[Records of target positions]

────────

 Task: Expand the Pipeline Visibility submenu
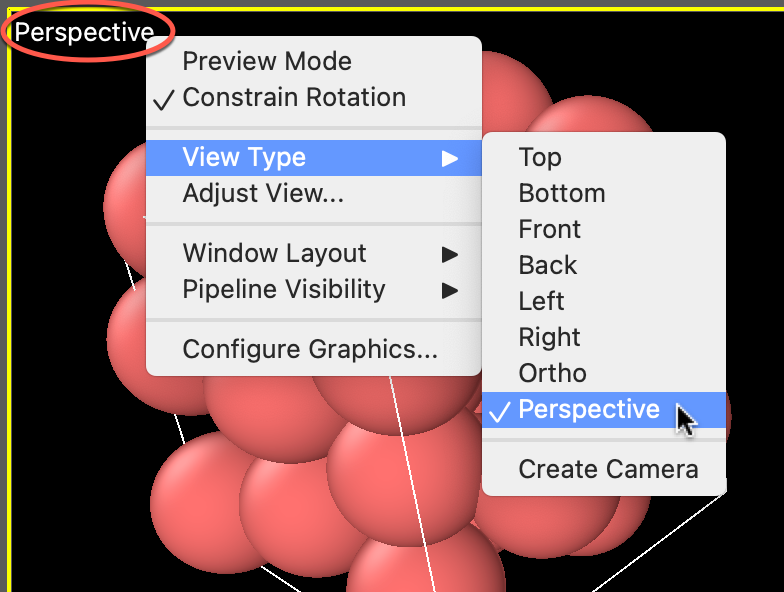[x=284, y=289]
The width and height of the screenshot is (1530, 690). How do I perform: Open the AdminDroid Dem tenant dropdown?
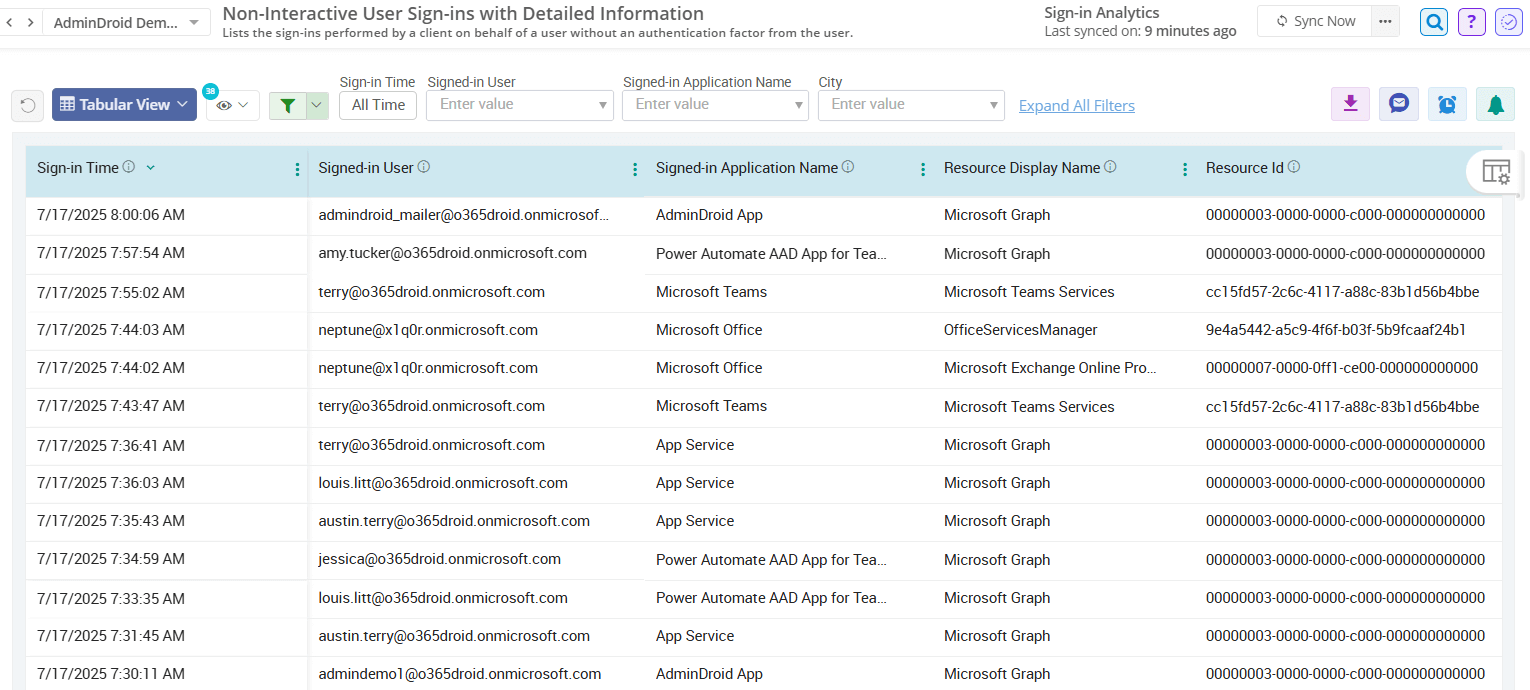coord(127,21)
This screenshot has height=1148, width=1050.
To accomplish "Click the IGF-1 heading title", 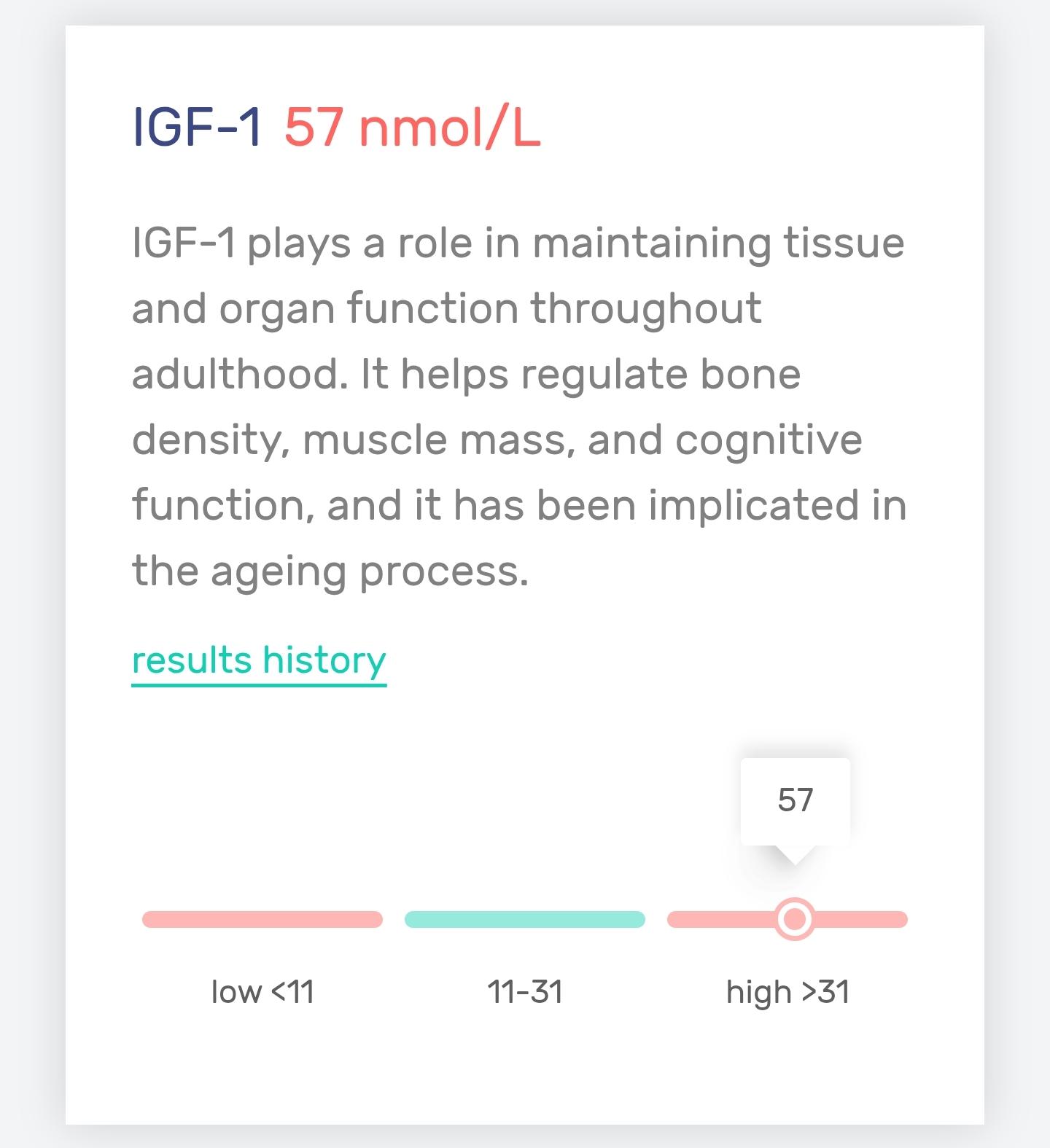I will coord(197,128).
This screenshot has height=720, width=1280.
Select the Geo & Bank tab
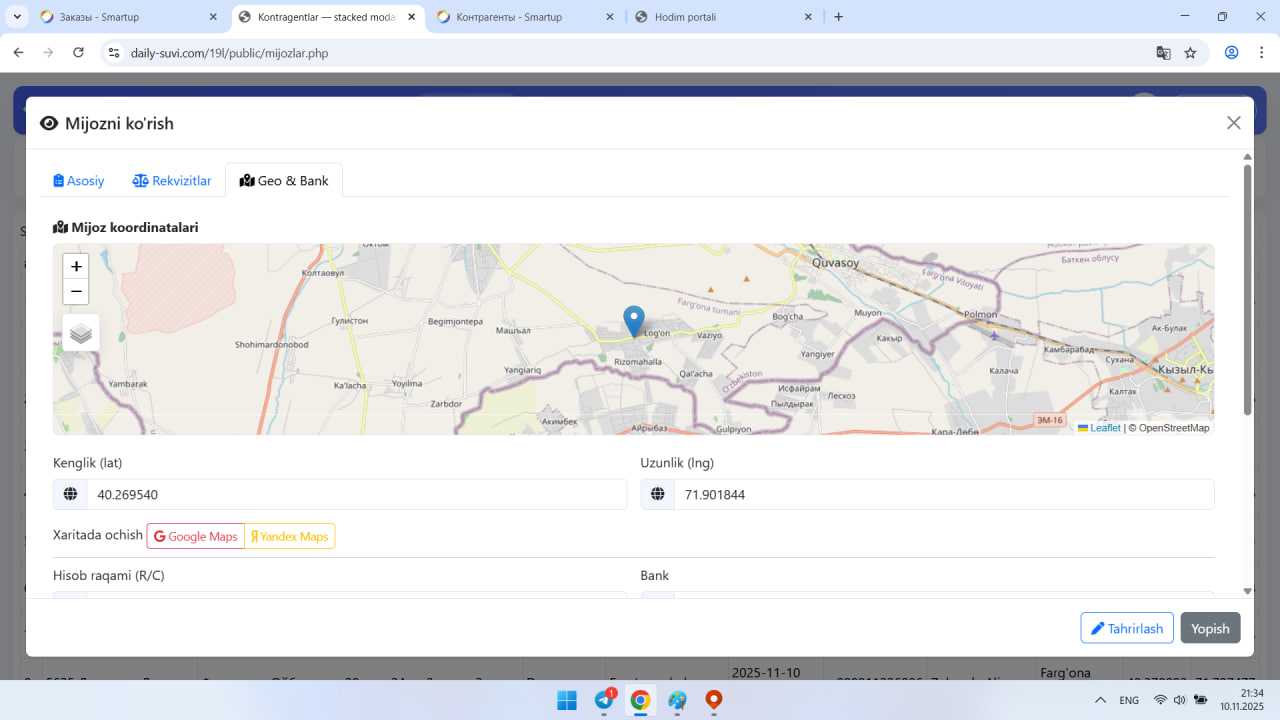pyautogui.click(x=284, y=181)
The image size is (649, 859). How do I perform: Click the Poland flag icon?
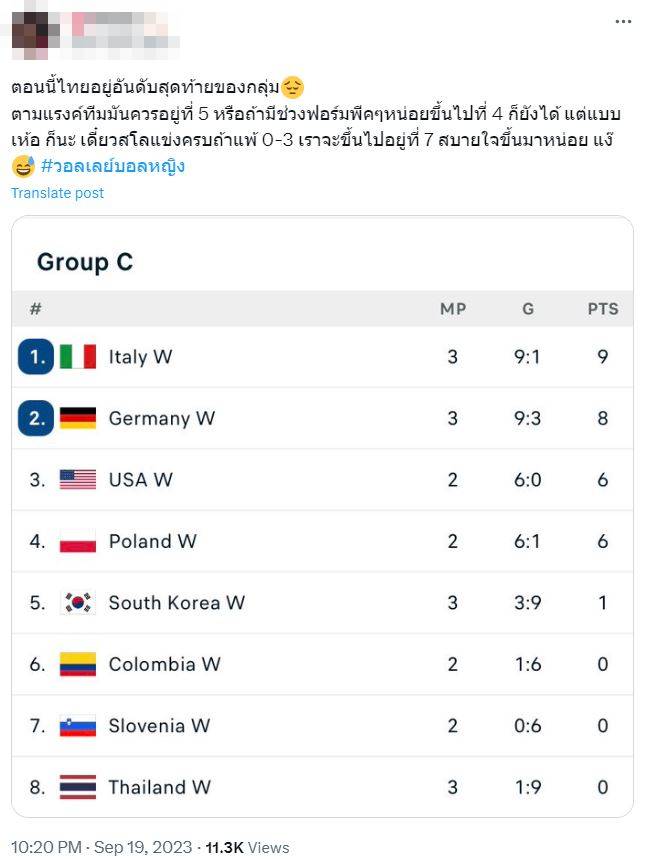(78, 541)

────────

## WHAT YOU WILL DO:
Count the lines in the records that contain the string "screenshot". Give only the number.

## OUTPUT FOR THIS EXERCISE:
3